» Ausgewählter Textauszug:
((
So genau und schnell wie nie

Sauerstoff und Leben sind untrennbar verknüpft, von einzelnen Zellen bis hin zu ganzen Organismen. In kleinster räumlicher und zeitlicher Auflösung, auf wenigen Mikrometern und innerhalb von Millisekunden, verändern sich Sauerstoffwerte infolge von Strömungen oder dadurch, was die Organismen machen. Bisherige Methoden haben Sauerstoffwerte und Strömungen meist getrennt gemessen, wodurch viele Zusammenhänge nicht erfasst werden konnten. Ahmerkamp und seine Kolleginnen und Kollegen machen das nun in einem: Sie messen die Sauerstoffkonzentration und Strömung gleichzeitig und mit bisher unerreichter Genauigkeit und Geschwindigkeit. Die Forschenden taufen ihre neu entwickelte Methode sensPIV. PIV ist die Abkürzung für „Particle Image Velocimetry“, eine etablierte Methode zur Strömungsmessung mit Partikeln. Nun kommt noch das „sens“ hinzu, die Partikel werden quasi gefühlvoll.
))
» Übungsaufgaben:
**A)** Welche verschiedenen Wörter im Textauszug über sensPIV enthalten die Zeichenfolge „Sauerstoff“? Jedes Wort nur einmal nennen.
**B)** Gib den Textauszug über sensPIV von „Sauerstoff und Leben“ bis „werden quasi gefühlvoll.“ wortgetreu aus.
**C)** Wofür steht die Abkürzung PIV laut dem Textauszug über sensPIV?

» Bereitgestellte Daten:
((
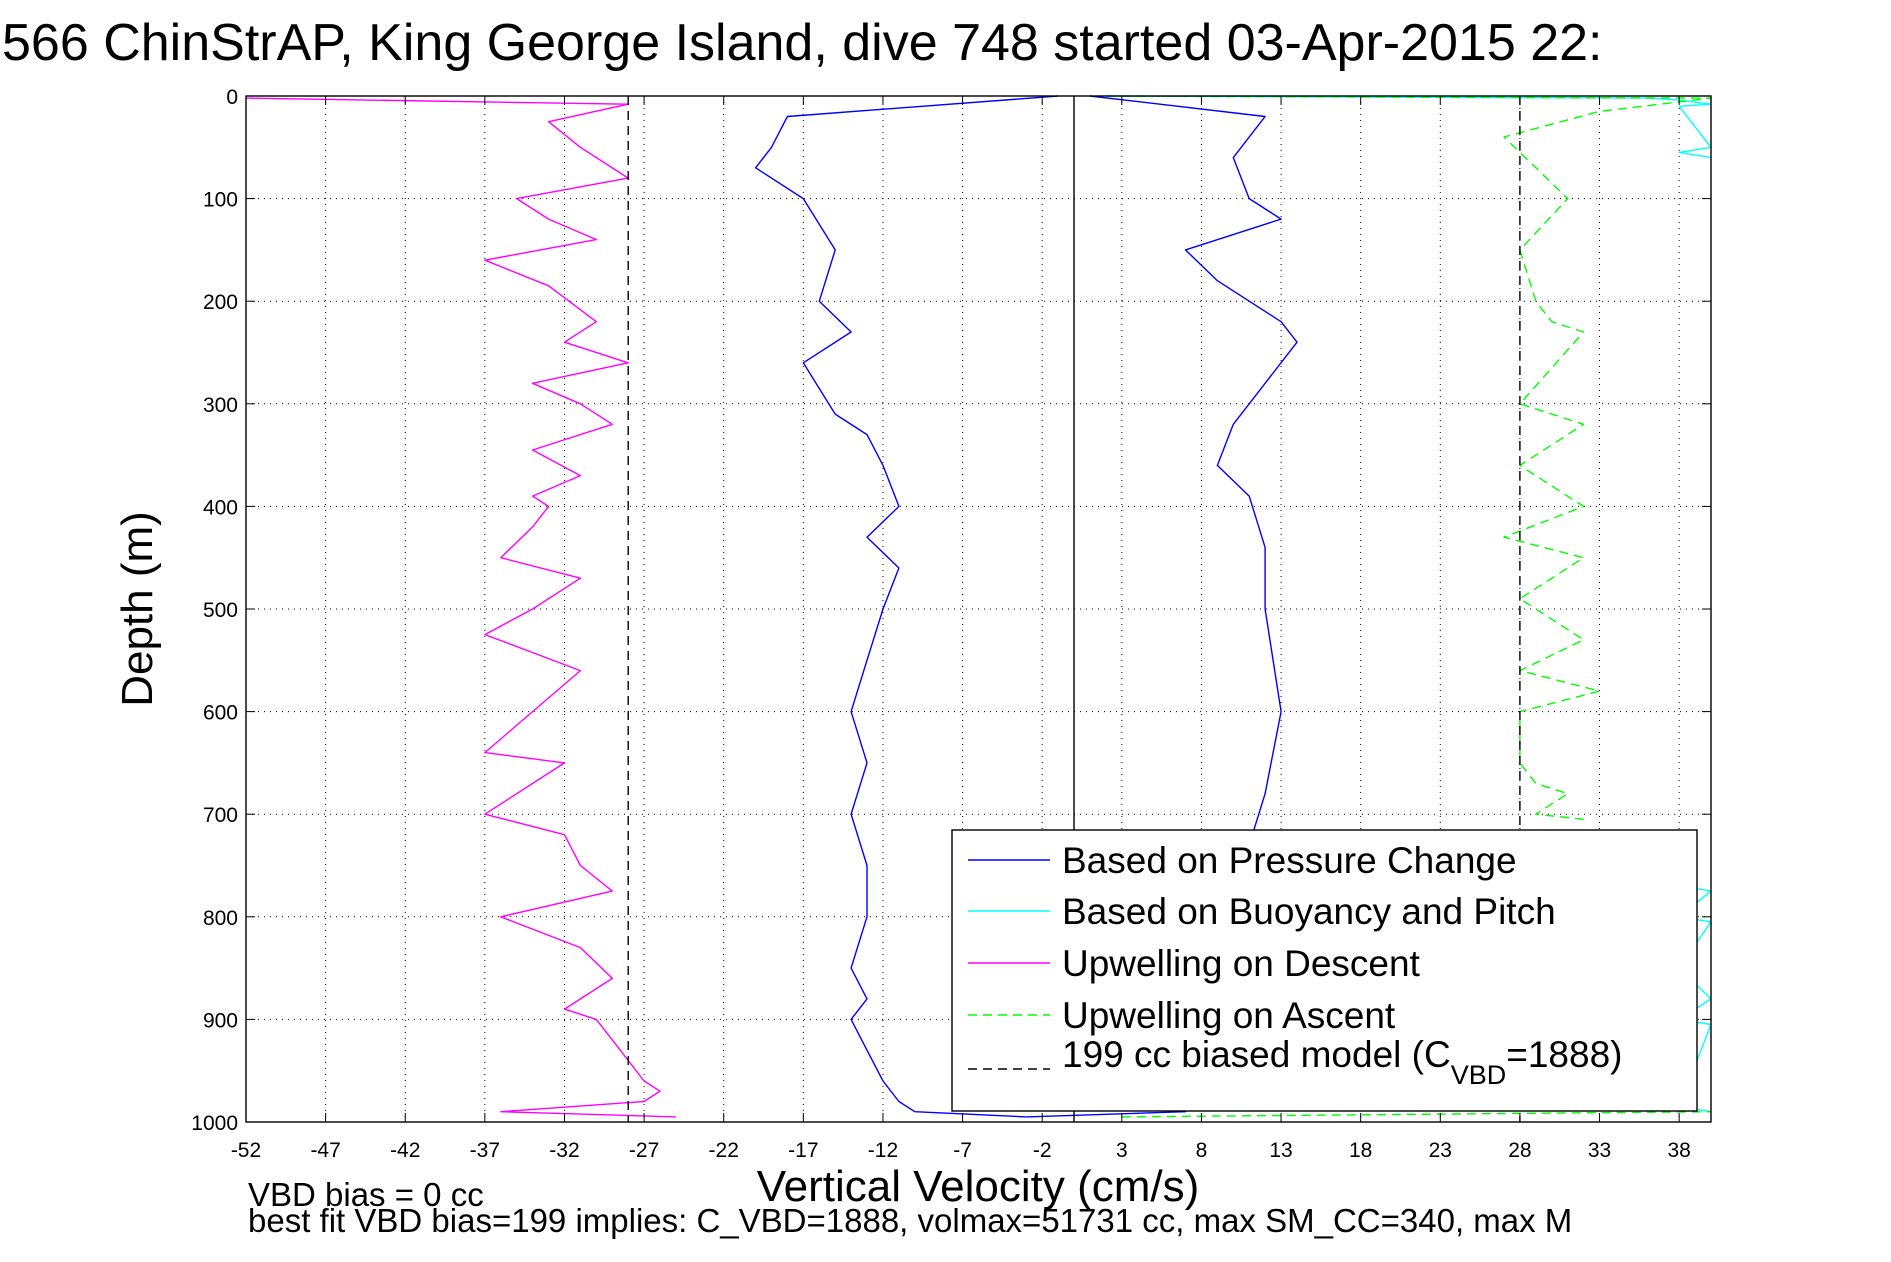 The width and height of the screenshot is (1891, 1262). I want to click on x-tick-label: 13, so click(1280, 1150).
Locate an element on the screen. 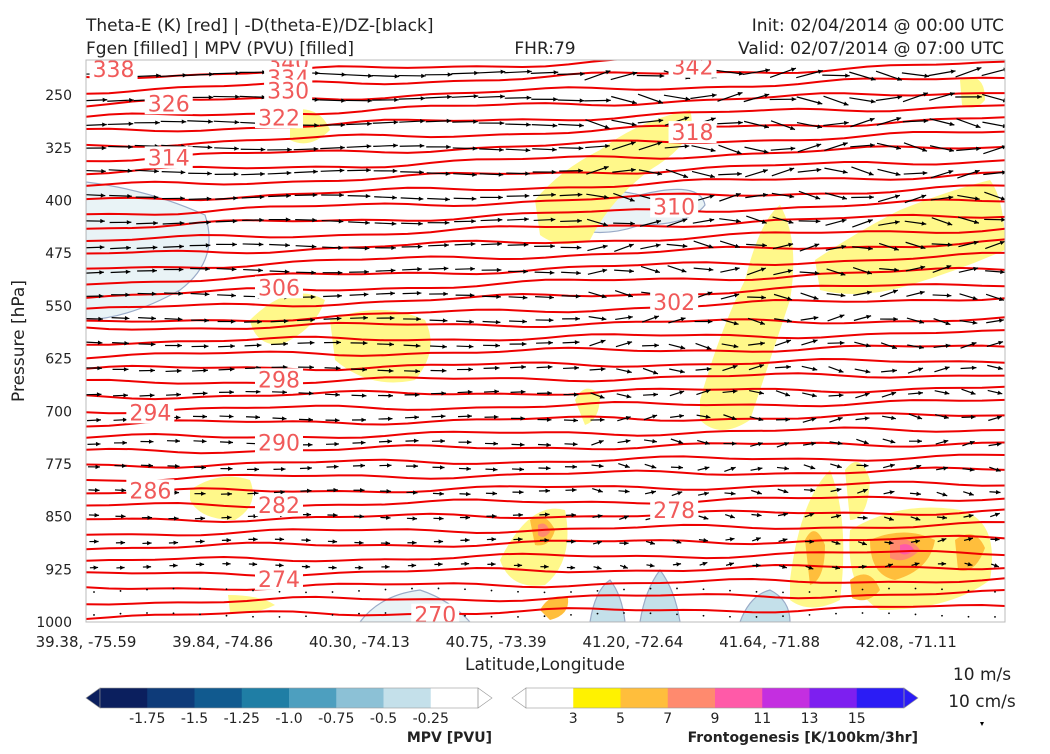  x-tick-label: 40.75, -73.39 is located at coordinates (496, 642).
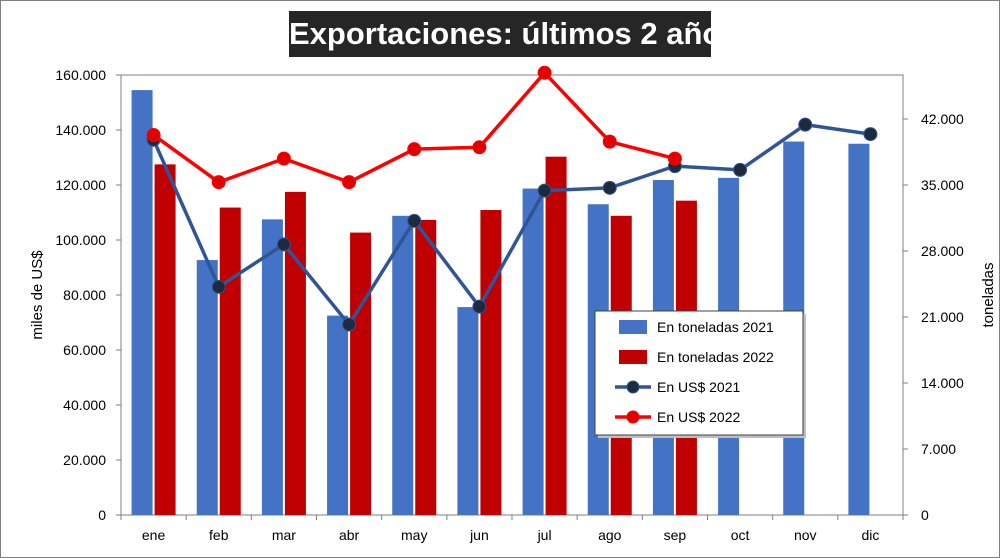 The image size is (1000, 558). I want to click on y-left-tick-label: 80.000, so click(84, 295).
))
» Geordnete Antworten:
**A)** Sauerstoff, Sauerstoffwerte, Sauerstoffkonzentration

**B)**
Sauerstoff und Leben sind untrennbar verknüpft, von einzelnen Zellen bis hin zu ganzen Organismen. In kleinster räumlicher und zeitlicher Auflösung, auf wenigen Mikrometern und innerhalb von Millisekunden, verändern sich Sauerstoffwerte infolge von Strömungen oder dadurch, was die Organismen machen. Bisherige Methoden haben Sauerstoffwerte und Strömungen meist getrennt gemessen, wodurch viele Zusammenhänge nicht erfasst werden konnten. Ahmerkamp und seine Kolleginnen und Kollegen machen das nun in einem: Sie messen die Sauerstoffkonzentration und Strömung gleichzeitig und mit bisher unerreichter Genauigkeit und Geschwindigkeit. Die Forschenden taufen ihre neu entwickelte Methode sensPIV. PIV ist die Abkürzung für „Particle Image Velocimetry“, eine etablierte Methode zur Strömungsmessung mit Partikeln. Nun kommt noch das „sens“ hinzu, die Partikel werden quasi gefühlvoll.

**C)** Für „Particle Image Velocimetry“, eine etablierte Methode zur Strömungsmessung mit Partikeln.